Winter is Coming: An Analysis of Sunshine vs Depression

By Justin Fenn

As someone who regularly battles depression, when the winter arrives and most are thinking of curling up by a fire or the holidays, I am mentally preparing for what I know will be the battle of the year. A theory behind this is that my primitive ancestors from Northern Europe evolved this trait of seasonal "depression" as a way to reduce energy expenditure in the winter in order to survive. Yet, in our modern world of year around productivity, this once useful trait is now a major hindrance. As they say, "Winter is coming".

Data Wrangling

In order to provide an analysis, I gathered sunshine data from NOAA and health data from the Global Health Data Exchange. I grouped them by state because of the data I could find on mental health data was primarily based on state.

NOAA Sunshine Data

I grouped the NOAA sunshine data by state by averaging the different reporting stations in a state. The column 'percent_sunshine' refers to percent sunshine out of the possible sunshine (i.e. how much of the day is sunny on average). This data is an average over a certain amount of years depending on the when weather station was put online.

GBD Health Data

I used data from the Global Health Data Exchange in order to get the depression rates by state. Here is a permalink to the data.

Merged Data

Now we merge the data to get a table of state, depression rate, and sunshine percentage.

Data Analysis and Visualization

Now that we have the data that we want, we should visualize the data and see if we can see a pattern. To do this, we can make a scatter plot showing the relationship between sunshine percentage and depression rates in each state.

From our scatter plot, it seems like states with a higher depression rate also have a more extreme sunshine percentage (either very high or very low). To further show this, let's group the states by depression rate into 6 bins and show a violin plot of each bin.

As can be seen in this violin plot, when there is a higher variance of sunshine percentage (i.e. extreme highs and lows) the state is more likely to have a higher depression rate.

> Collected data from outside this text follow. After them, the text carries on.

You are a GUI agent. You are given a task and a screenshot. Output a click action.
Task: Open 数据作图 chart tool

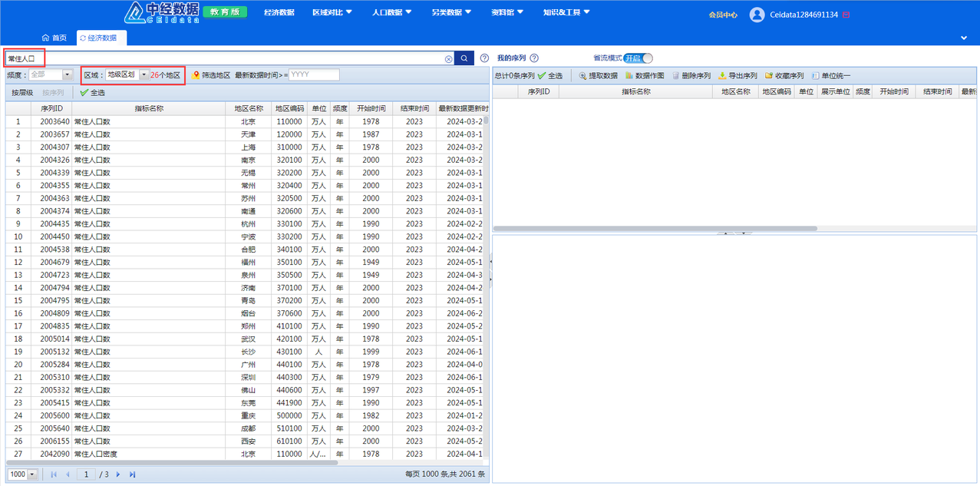(629, 76)
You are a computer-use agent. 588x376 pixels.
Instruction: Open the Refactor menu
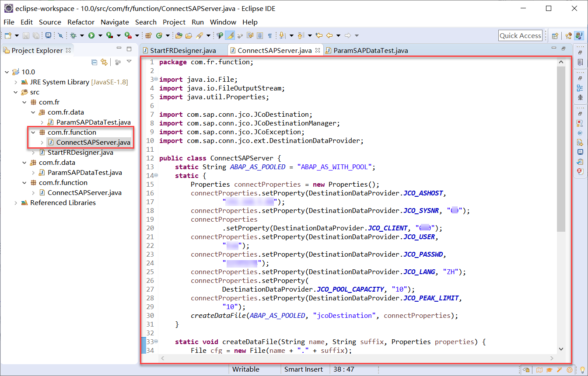click(81, 22)
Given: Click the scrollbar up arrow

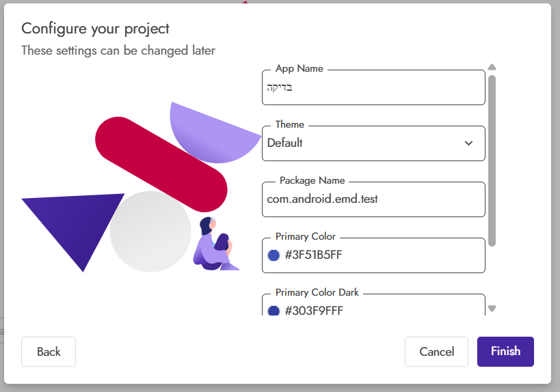Looking at the screenshot, I should [492, 67].

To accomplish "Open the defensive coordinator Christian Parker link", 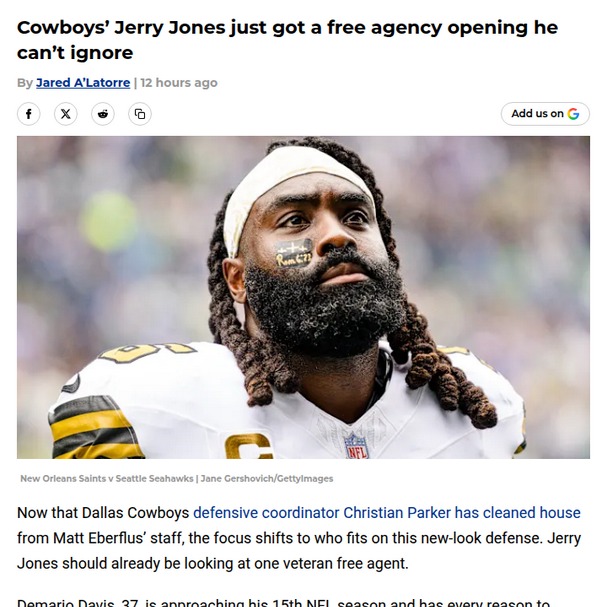I will (x=386, y=513).
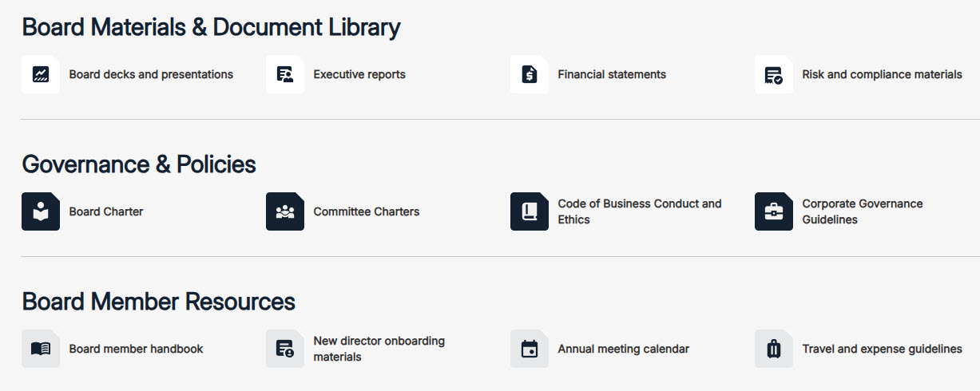View the Financial statements link
Viewport: 980px width, 391px height.
pyautogui.click(x=612, y=74)
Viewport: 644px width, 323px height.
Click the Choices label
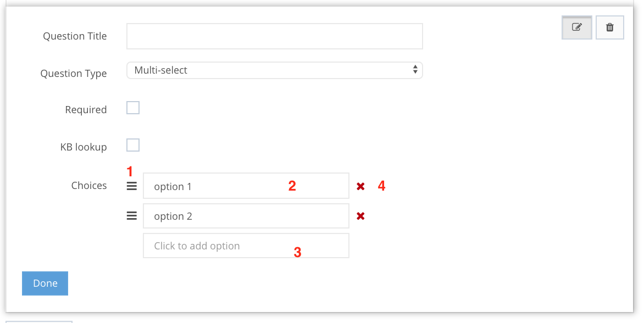[x=89, y=186]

Another way to visualize this data is to take the difference between the percent_sunshine and the mean of percent_sunshine. This way we can see the relationship of living in more extreme sunshine percentage a bit clearer.

Conclusion

My hypothesis that there is a linear correlation between sunshine and depression rates did not hold true, but from this analysis there was an insight. It seems that the old adage of "All good things in moderation" seems to apply to sunshine as well. An average amount of sunshine does not correlate to a high or low rate of depression, but a very low or very high amount of sunshine does seem to correlate to a high incidence of depression in a state.

In a future analysis, I would like to take more granular data of sunshine and mental health data since a state can be large and have many different sunshine percentages and depression rates across it. Unfortunately, for the scope of this analysis the datasets required for this analysis would have needed much more data tidying.

In conclusion, if you struggle with depression, you may have better luck in a more moderately sunny state or the one outlier: California, where the rate of depression is relatively low but its much more sunny on average than most states.